Макс задумался. Уверена, он подыскивал слова, которые помогли бы ему втолковать мне то, что казалось ему очевидным.
— Этим ты продемонстрируешь свой страх. И как только люди его учуют, тебе конец. В их глазах ты будешь выглядеть отчаявшимся человеком. — Он решительно встряхнул головой. — Поэтому позволь заниматься расследованием полиции, она очень ответственно подходит к своей работе.
— Макс, — вздохнула я, — у меня такое впечатление, что и мы, и полиция постоянно отстаем на один шаг.
— Джози, я знаю, как это тяжело, но тебе нужно поверить в систему. Всему свое время.
После деликатного стука дверь приоткрылась и в проем просунулась голова Альвареса.
— Я могу войти?
— Конечно, — ответил Макс, уверенный, что ему удалось убедить меня в своей правоте.

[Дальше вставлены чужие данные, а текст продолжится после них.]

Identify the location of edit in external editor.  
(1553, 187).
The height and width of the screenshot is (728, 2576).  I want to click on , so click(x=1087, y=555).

Но он ошибался. Макс сколько угодно мог думать, что нам лучше сидеть и ничего не предпринимать до тех пор, пока против меня не выдвинут обвинения, но я так не считала. Я больше не хотела ждать. Его объяснения казались мне абсолютно нелепыми. Поэтому, плюнув на стратегию, я решила действовать по-своему.
Альварес устроился за столом и включил магнитофон.
— Вы в порядке?
— Да, — ответила я, убрав упавшие на глаза волосы.
Кивнув, он, как обычно, нажал на кнопку записи, назвал день, время и место допроса и зачитал мне мои права. Пока он произносил заученные слова, я внимательно изучала его лицо. Казалось, оно состоит из одних углов и резких линий. Брови, сурово сдвинутые над глубоко посаженными глазами, прямой нос, скулы, словно вылепленные скульптором, и волевой подбородок. Лишь оспинки — следы от юношеских угрей своей округлой формой нарушали эту странную гармонию. Впрочем, они были не слишком заметны из-за легкой щетины. Бьюсь об заклад, Альварес был из тех мужчин, которые всегда выглядят так, словно им не мешало бы побриться.
Закончив с чтением прав, он протянул мне бланк, где они были перечислены, и я в очередной раз поставила подпись лишь после того, как прочитала документ.
— Итак, что вы знаете о Ренуаре? — начал он.
— Ничего.
— Вы никогда не видели его?
— Нет.
— Вам никто о нем не рассказывал?
— Нет.
— Значит, вам известно только то, что вам рассказал я?
— Да. Я не прикасалась к этой картине. Никогда.
Альварес кивнул.
— Как вы считаете, каким образом картина оказалась у вас на складе?
— Не знаю, — покачала я головой.
— Хорошо, поговорим о другом. У вас было время осмотреть склад и кабинеты, чтобы выяснить, все ли на месте?
— Нет, у меня не было времени осмотреть все. Я лишь заглянула туда, где выставлены лоты. Уверена, что мы — я или Саша, которая руководила подготовкой аукциона, — заметили бы, пропади в секциях хоть какая-нибудь мелочь. Но этого недостаточно. Очень многое из того, чем я торгую, маленького размера, поэтому собрано в партии. Их я не проверяла. — Я обреченно развела руками. — Нет, я не могу утверждать, что все в порядке.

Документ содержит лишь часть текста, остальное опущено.